Files
beanflows/infra/FUTURE_ENHANCEMENTS.md
Deeman f207fb441d Add supervisor deployment with continuous pipeline orchestration
Implements automated supervisor instance deployment that runs scheduled
pipelines using a TigerBeetle-inspired continuous orchestration pattern.

Infrastructure changes:
- Update Pulumi to use existing R2 buckets (beanflows-artifacts, beanflows-data-prod)
- Rename scheduler → supervisor, optimize to CCX11 (€4/mo)
- Remove always-on worker (workers are now ephemeral only)
- Add artifacts bucket resource for CLI/pipeline packages

Supervisor architecture:
- supervisor.sh: Continuous loop checking schedules every 15 minutes
- Self-updating: Checks for new CLI versions hourly
- Fixed schedules: Extract at 2 AM UTC, Transform at 3 AM UTC
- systemd service for automatic restart on failure
- Logs to systemd journal for observability

CI/CD changes:
- deploy:infra now runs on every master push (not just on changes)
- New deploy:supervisor job:
  * Deploys supervisor.sh and systemd service
  * Installs latest materia CLI from R2
  * Configures environment with Pulumi ESC secrets
  * Restarts supervisor service

Future enhancements documented:
- SQLMesh-aware scheduling (check models before running)
- Model tags for worker sizing (heavy/distributed hints)
- Multi-pipeline support, distributed execution
- Cost optimization with multi-cloud spot pricing

🤖 Generated with [Claude Code](https://claude.com/claude-code)
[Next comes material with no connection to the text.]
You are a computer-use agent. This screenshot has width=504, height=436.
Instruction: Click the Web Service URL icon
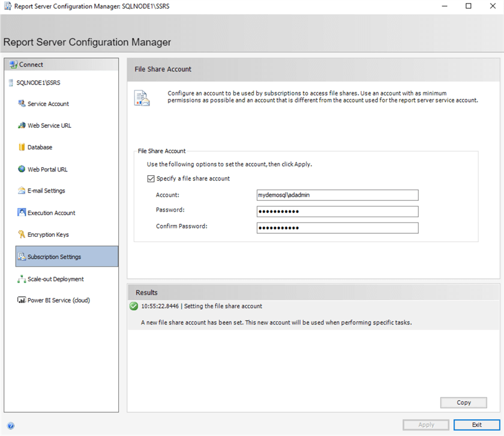[22, 126]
Co-Authored-By: Claude <noreply@anthropic.com>
2025-10-12 22:23:55 +02:00

7.0 KiB

Future Enhancement Ideas

This document captures ideas for future improvements to the Materia infrastructure and pipeline orchestration.

Smart SQLMesh-Aware Scheduling

Current State

  • Extract pipeline runs on a fixed schedule (daily at 2 AM UTC)
  • Transform pipeline runs on a fixed schedule (daily at 3 AM UTC)
  • No awareness of whether SQLMesh models actually need refreshing

Enhancement Idea

Add materia pipeline check <name> command that uses SQLMesh's internal scheduler to determine if work is needed:

# Check if any models need refresh
materia pipeline check transform

# Returns:
# - Exit code 0 if work needed
# - Exit code 1 if nothing to do
# - Prints list of models that would be updated

Implementation:

# src/materia/pipelines.py
def check_pipeline(pipeline_name: str) -> PipelineCheckResult:
    """Check if pipeline has work to do without creating a worker."""
    if pipeline_name == "transform":
        # Run sqlmesh plan --dry-run locally
        # Parse output to see what models need refresh
        # Return list of models + their tags
        pass

Supervisor Integration:

# In supervisor.sh
if materia pipeline check transform; then
  echo "Transform has work to do, scheduling..."
  materia pipeline run transform
else
  echo "Transform up to date, skipping"
fi

Model Tags for Worker Sizing

Current State

  • All transform pipelines run on the same worker type (ccx22)
  • No way to specify that certain models need more resources

Enhancement Idea

Use SQLMesh model tags to hint at resource requirements:

-- models/serving/obt_commodity_metrics.sql
MODEL (
  name serving.obt_commodity_metrics,
  kind INCREMENTAL_BY_TIME_RANGE,
  cron '@daily',
  tags ['heavy', 'long_running']  -- Supervisor uses this!
)

Pipeline Check Enhancement:

@dataclass
class PipelineCheckResult:
    has_work: bool
    models: list[str]
    tags: set[str]  # Aggregated tags from all models needing refresh

# Check if any heavy models need refresh
result = check_pipeline("transform")
if "heavy" in result.tags:
    worker_type = "ccx32"  # Use bigger worker
else:
    worker_type = "ccx22"  # Default worker

Supervisor Integration:

# In supervisor.sh
RESULT=$(materia pipeline check transform --format json)

if [ "$(echo $RESULT | jq -r '.has_work')" = "true" ]; then
  TAGS=$(echo $RESULT | jq -r '.tags | join(",")')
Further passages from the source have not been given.